2.7. Кое-что об американском образе жизни.
(Овчинников В. Своими глазами.М., 1990)

Небоскребы, автомашины и люди
   Ну как там, в Америке?
   Нелегко отвечать на такой вопрос, побывав в Соединенных Штатах впервые в жизни, да к тому же всего несколько недель. Помнится, работая по многу лет в Китае, Японии, Англии, я скептически относился к собратьям по перу, которые наведывались туда менее чем на месяц с намерением писать книги.
   Познать страну настолько, чтобы быть в силах объяснить ее, —для этого, разумеется, нужны годы. Но можно ведь просто поделиться ощущениями новичка, впервые оказавшегося в Соединенных Штатах; рассказать о том, что успел увидеть, какие чувства породило увиденное, на какие раздумья натолкнуло.
   Америка впечатляет. Вот, пожалуй, самое точное и емкое слово для односложного ответа. Чем же именно? Как страна небоскребов? Ведь прежде всего их начинаешь искать, едва оказавшись в нью-йоркском аэропорту Кеннеди.
   Или как страна автомашин, которых, на взгляд приезжего, тут куда больше, чем людей?
   Или, наконец, как страна, где творения человеческих рук дерзко состязаются размахом с величавой природой?

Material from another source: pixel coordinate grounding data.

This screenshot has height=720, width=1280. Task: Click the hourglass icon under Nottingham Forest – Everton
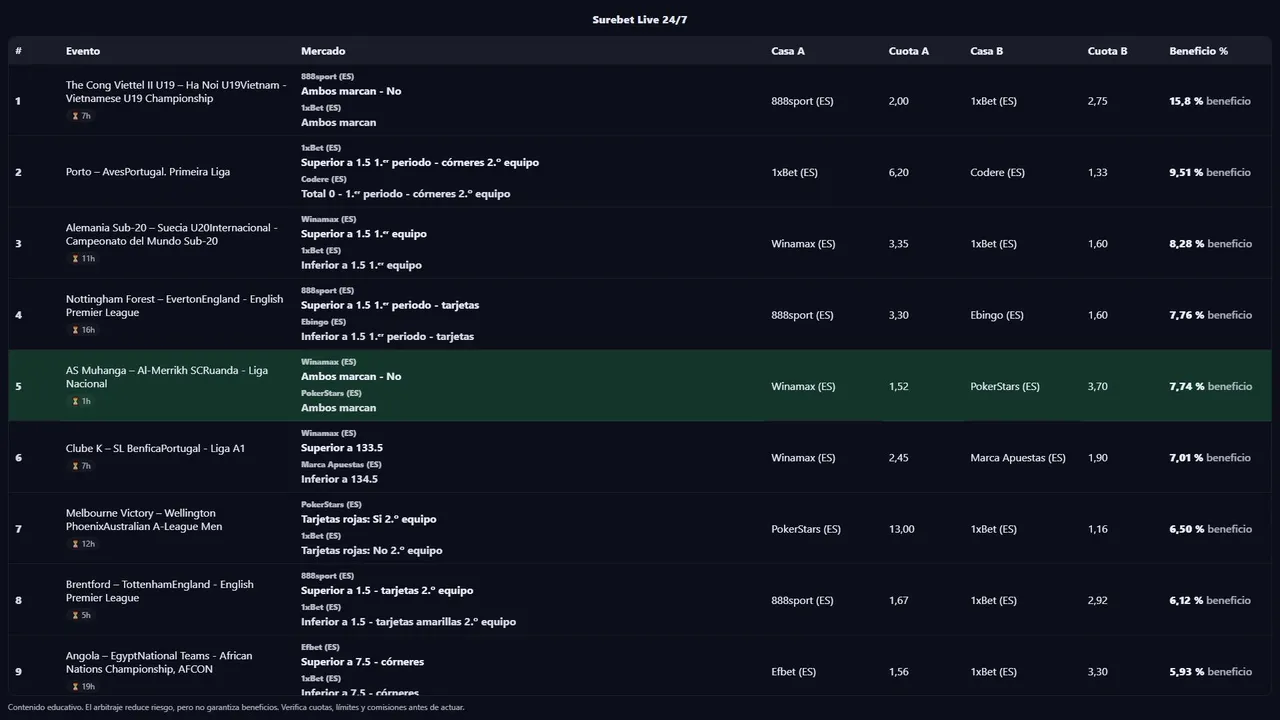(x=74, y=330)
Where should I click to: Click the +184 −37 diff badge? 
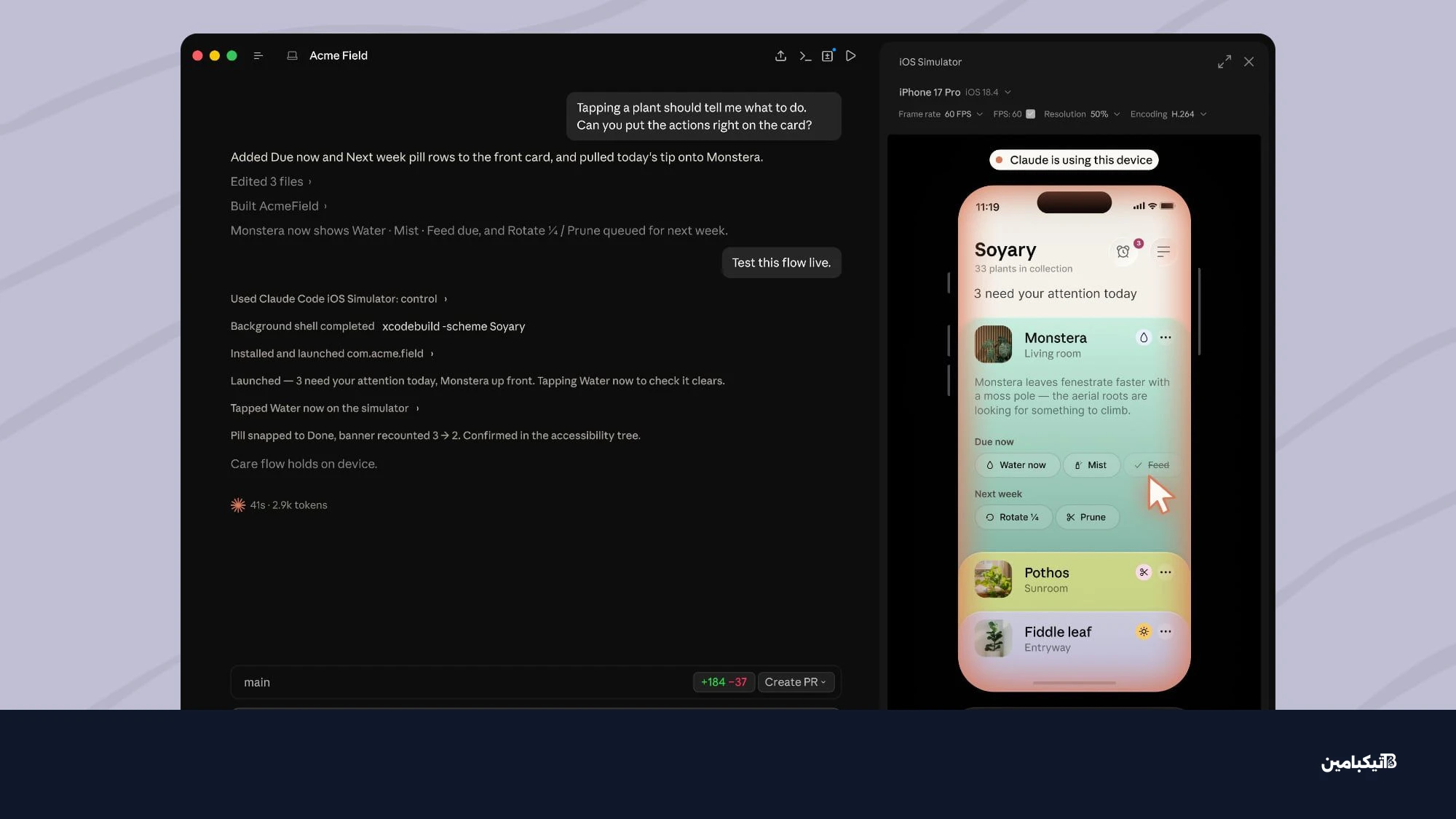tap(724, 682)

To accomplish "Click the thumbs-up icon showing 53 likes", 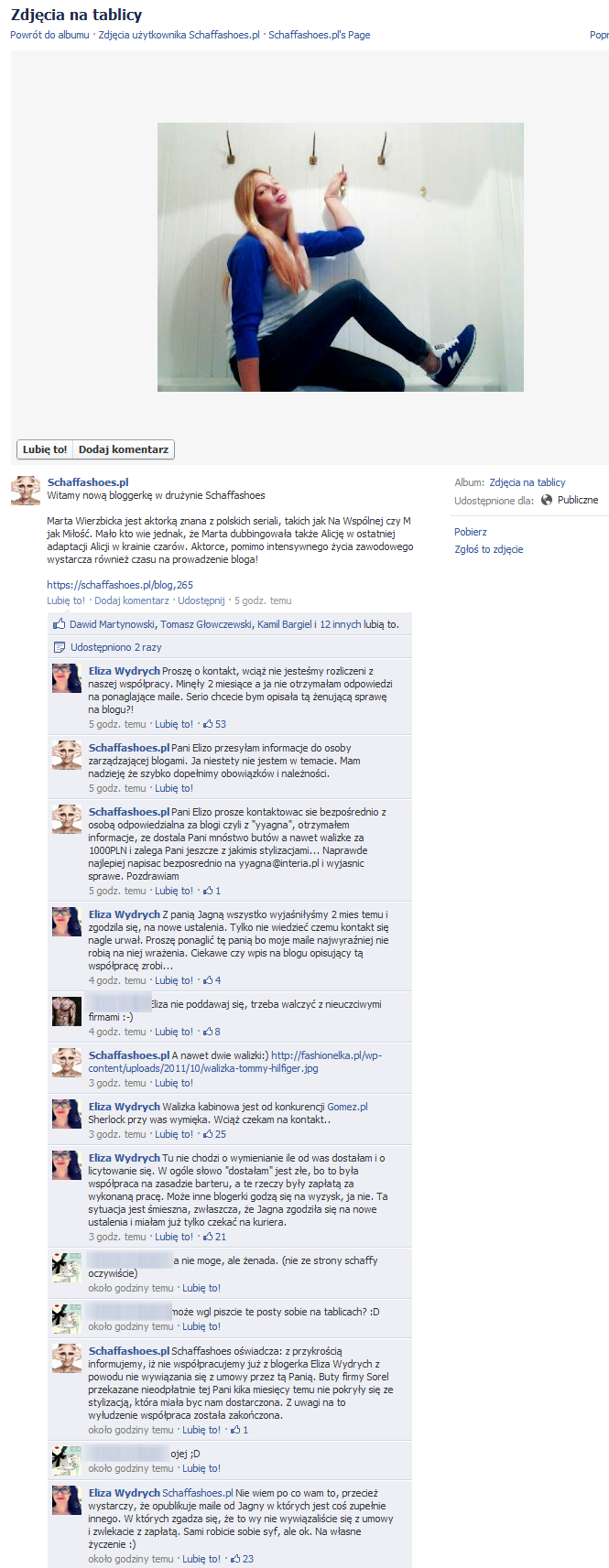I will click(208, 724).
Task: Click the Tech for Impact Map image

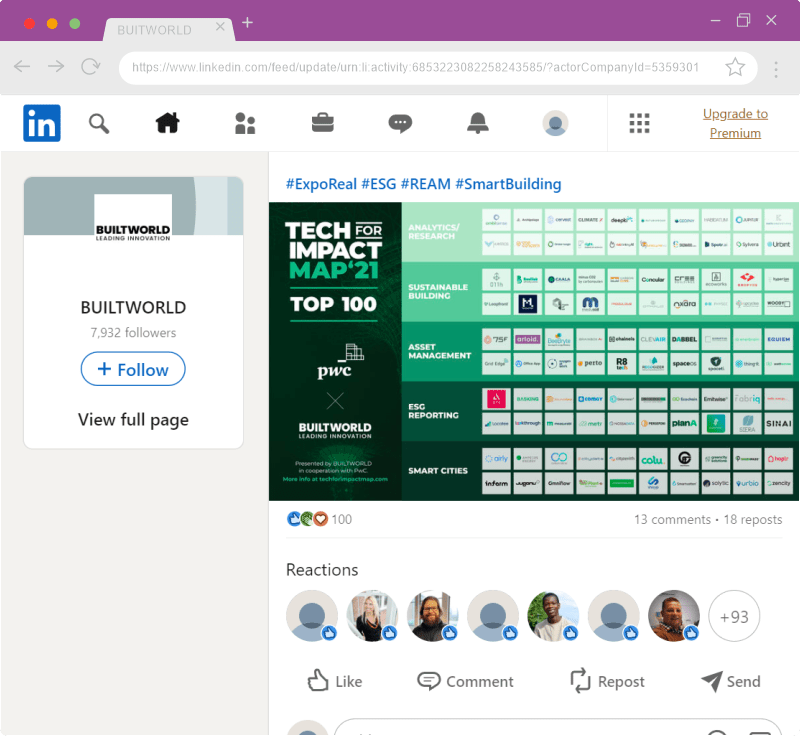Action: point(533,351)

   Пожалуй, первое, что испытываешь здесь, — ощущение какой-то чрезмерности во всем окружающем, какого-то смещения привычных масштабов. Стоэтажные небоскребы и тысячелетние стволы секвой; бетонные полосы автодорог с восьмирядным движением и помидорные плантации, которые можно охватить взором только с вертолета; мосты и водопады; мусорные свалки и рекламные щиты — все тут словно охвачено какой-то общей гигантоманией.
   Если бы существовала автомобильная «зоология», можно было бы сказать, что Нью-Йорк населен совершенно особой породой машин. Распластанный лимузин, который на другом континенте утверждал бы престиж какого-нибудь посла, здесь выкрашен в желтый цвет и представляет собой всего-навсего такси. Европейские «фиаты», «опели», «пежо», японские «тоеты» и «хонды» на фоне здешнего автомобильного потока выглядят недомерками.

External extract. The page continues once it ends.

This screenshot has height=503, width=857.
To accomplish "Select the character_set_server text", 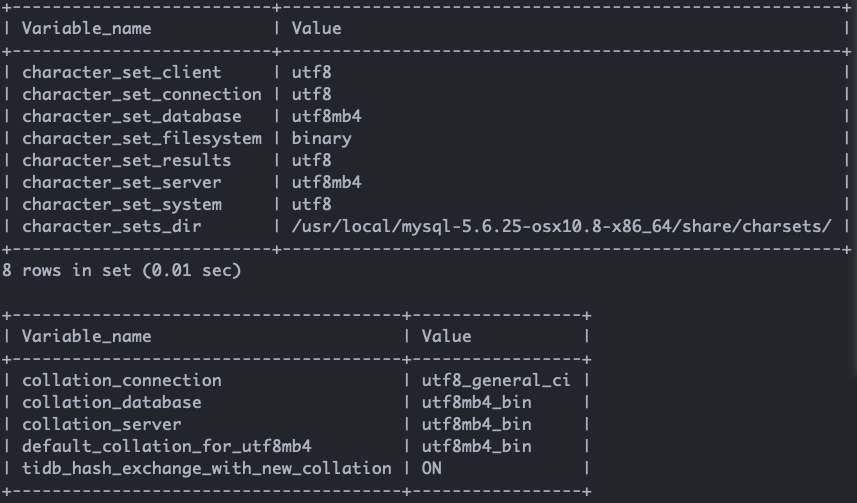I will tap(122, 182).
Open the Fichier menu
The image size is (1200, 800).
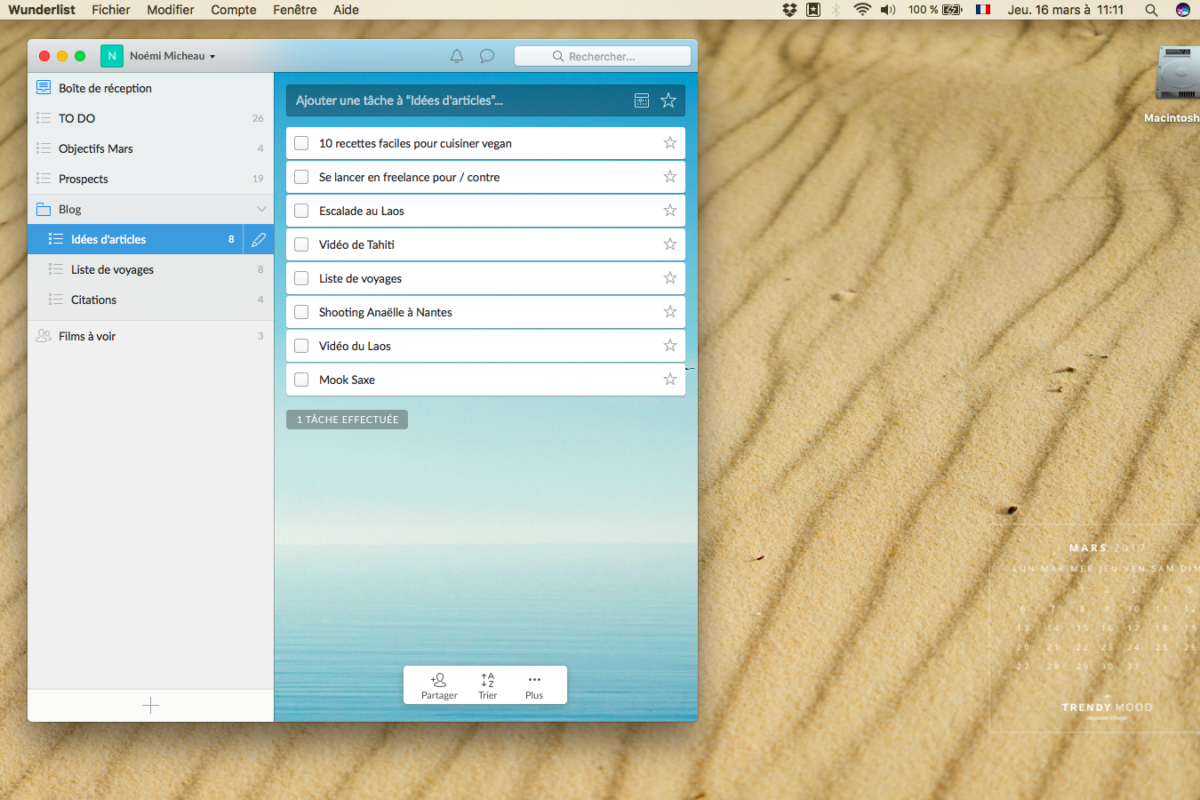pos(111,10)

   Наивный протест против засилья непомерно расплодившихся автомашин нашел воплощение в велосипедном буме, охватившем Соединенные Штаты. Велосипед стремительно завоевывает популярность. Причем не только у молодежи, но среди всех возрастных групп, и не только как здоровый вид досуга, но и как удобный вид транспорта, который даже становится преобладающим в университетских городках и многих жилых предместьях.
   Перспективность новой тенденции оценена с присущей американцам деловой хваткой. Платные камеры хранения для велосипедов создаются возле железнодорожных станций, загородных универмагов и кинотеатров, оборудуются в поездах и автобусах. Выпущен разборный велосипед, который умещается в багажнике машины, даже в рюкзаке. Штаты Калифорния, Орегон, Вашингтон в законодательном порядке решили отчислять один процент налога на бензин для строительства тоннелей на перекрестках, а также барьеров, которые защищали бы велосипедистов от автомобильного потока. Туристские фирмы энергично ведут прокладку специальных велосипедных дорог в живописных местах.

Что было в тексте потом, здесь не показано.